I like the concept of dramatizing the pieces, but feel it could be executed more professionally.


----------



## Captainnumber36 (Jan 19, 2017)

I didn't like that I could see your hand and that you had to struggle to get your props to do what you wanted them to do.


----------



## mclassic (Feb 28, 2017)

It's funny cuz i was thinking the complete opposite. I was intentionally struggling, and i wanted to show my hands and the props were intentionally made"bad". I feel that that amateur approach gives it some kind of "flavor" . I dont have the equipment to make high quality props, and i'm filming with my phone, so i'm embracing the amateur side of things


----------



## mclassic (Feb 28, 2017)

This is not perfect by any means, don't get me wrong, i've got a lot to learn. This is the first video that i made like this, but I really like the concept. In my opinion, it's much better than just having an audio visualizer. I'll stick to this and will see where will that take me


----------



## Tchaikov6 (Mar 30, 2016)

mclassic said:


> This is not perfect by any means, don't get me wrong, i've got a lot to learn. This is the first video that i made like this, but I really like the concept. In my opinion, it's much better than just having an audio visualizer. I'll stick to this and will see where will that take me


I like it, I just wish you would do works in their completion that aren't the normal "basic classical music." I'd especially love to see a Mahler, Brahms, or Beethoven symphony in its completion (I know it would probably be a lot of work to hold up props for an hour + Mahler symphony so I completely understand if you don't do it :lol


----------



## Captainnumber36 (Jan 19, 2017)

Do what you believe in, that's what art is about!
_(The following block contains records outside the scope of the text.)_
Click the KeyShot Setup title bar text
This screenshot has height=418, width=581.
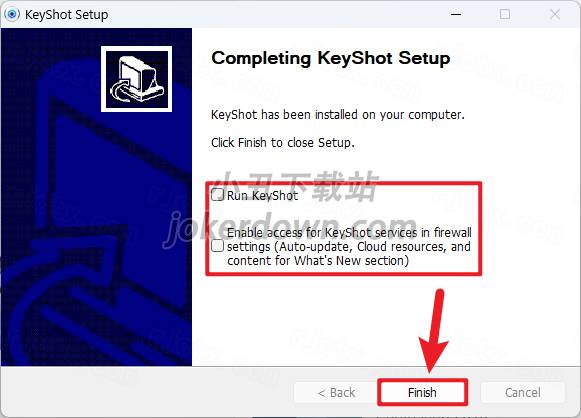coord(67,15)
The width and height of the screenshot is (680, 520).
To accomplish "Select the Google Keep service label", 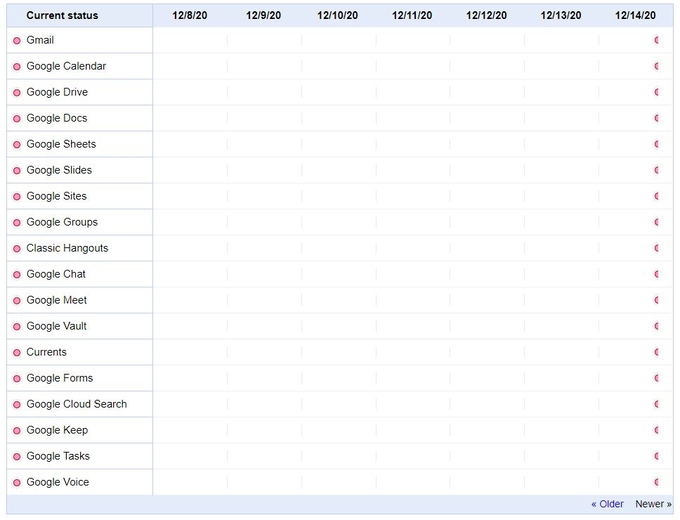I will tap(57, 430).
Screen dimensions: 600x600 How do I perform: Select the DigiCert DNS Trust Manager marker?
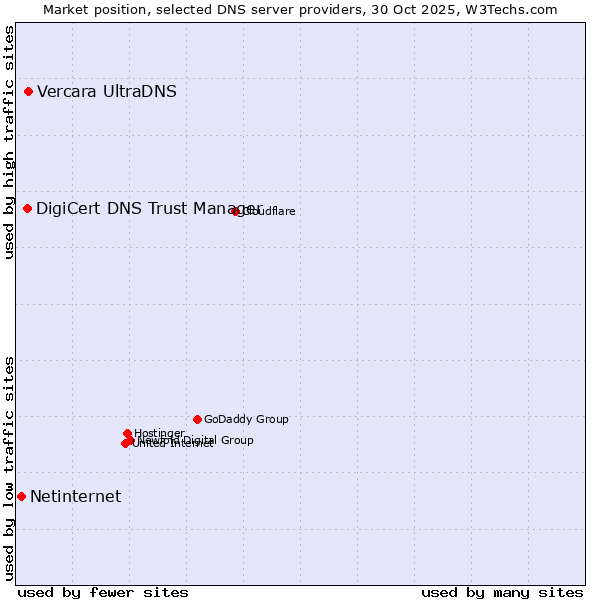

Don't let me stop you, some people may really love what you have done.

I did like the lighting, that was my favorite part.


----------



## Pugg (Aug 8, 2014)

Tchaikov6 said:


> I like it, I just wish you would do works in their completion that aren't the normal "basic classical music." I'd especially love to see a Mahler, Brahms, or Beethoven symphony in its completion (I know it would probably be a lot of work to hold up props for an hour + Mahler symphony so I completely understand if you don't do it :lol


My thoughts exactly.:cheers:


----------



## quietfire (Mar 13, 2017)

I liked it!!


----------



## mclassic (Feb 28, 2017)

That is the plan !
Look, I still have a lot to learn but in the near future i'm planning when i get the concept where i want it to be, i'll start making longer videos, and doing complete pieces. 
You'll just have to wait a little bit, but I promise that eventually i'll start doing that !
I'll inform you here, or you can follow me on my instagram @modern4classic 
I really appreciate your feedback


----------



## Captainnumber36 (Jan 19, 2017)

I also feel doing videos like this can help children to enjoy classical more.


----------



## mclassic (Feb 28, 2017)

Not only children, all the young people.
I'm 20 yo, and none of my friends likes classical music...
I hope that i reach to some of those people and get them to like classical


----------